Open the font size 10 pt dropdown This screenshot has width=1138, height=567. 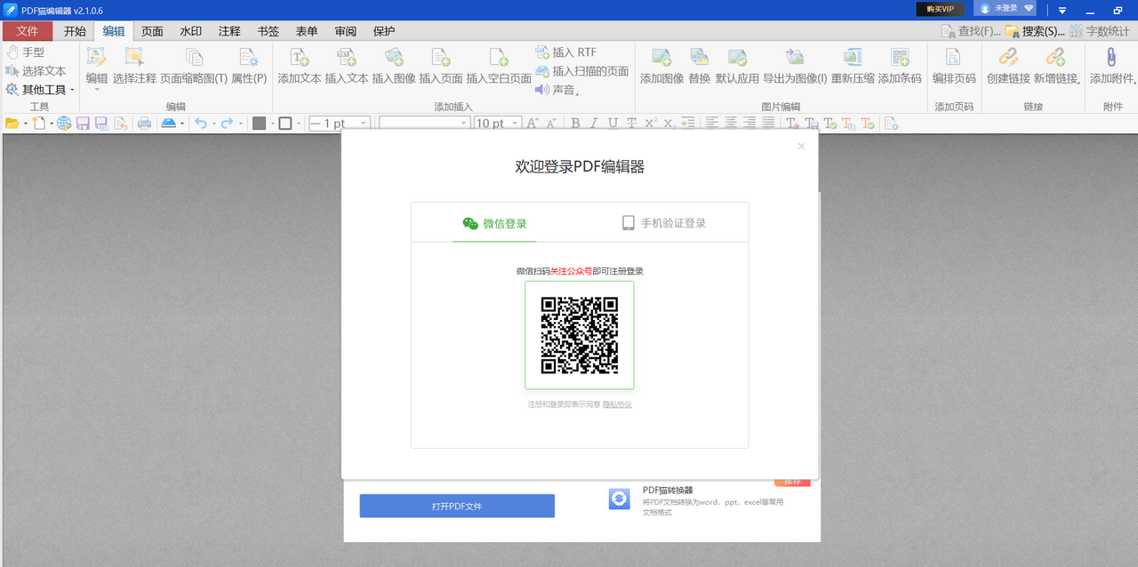pos(512,123)

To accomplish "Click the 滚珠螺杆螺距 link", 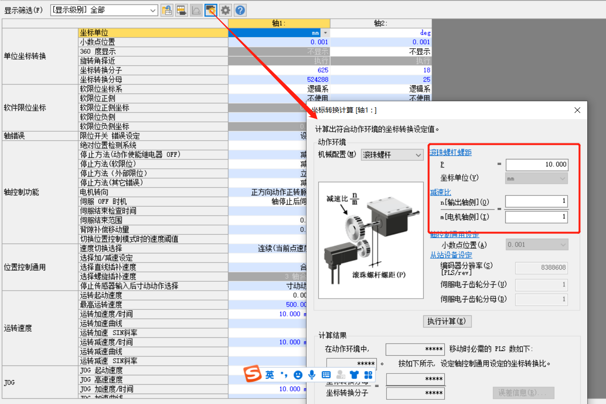I will pos(450,152).
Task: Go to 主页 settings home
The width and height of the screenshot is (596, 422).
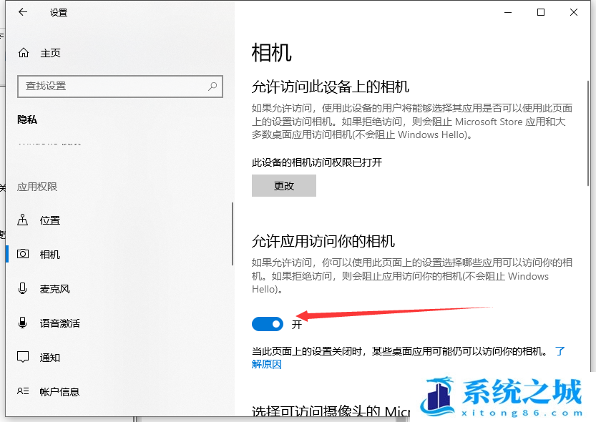Action: coord(50,53)
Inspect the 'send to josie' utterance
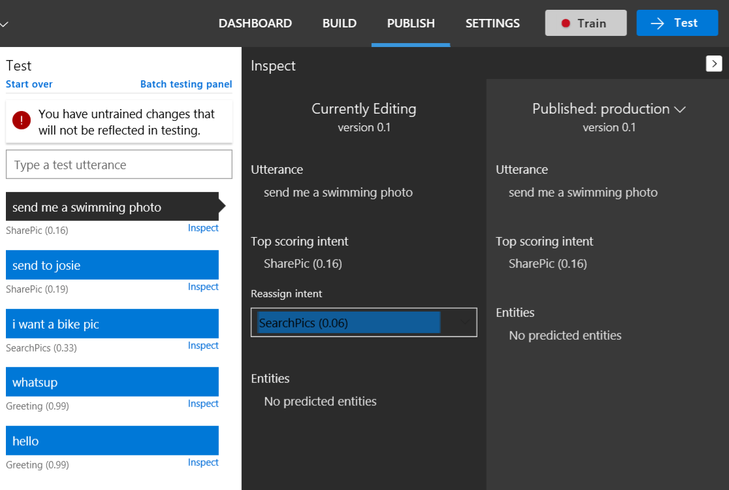Screen dimensions: 729x490 coord(203,287)
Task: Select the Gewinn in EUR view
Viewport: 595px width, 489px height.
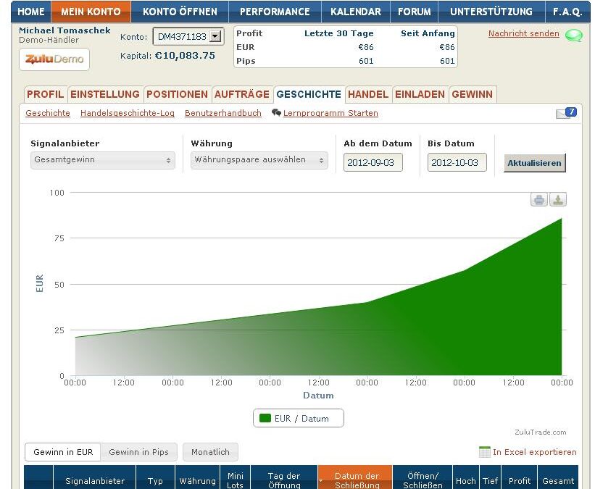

******************************

All lines of the listing holding the string "Task" must be returned, copied as they stand.

_Answer to the exercise_.
Task: Go to 主页 settings home
Task: Select the Gewinn in EUR view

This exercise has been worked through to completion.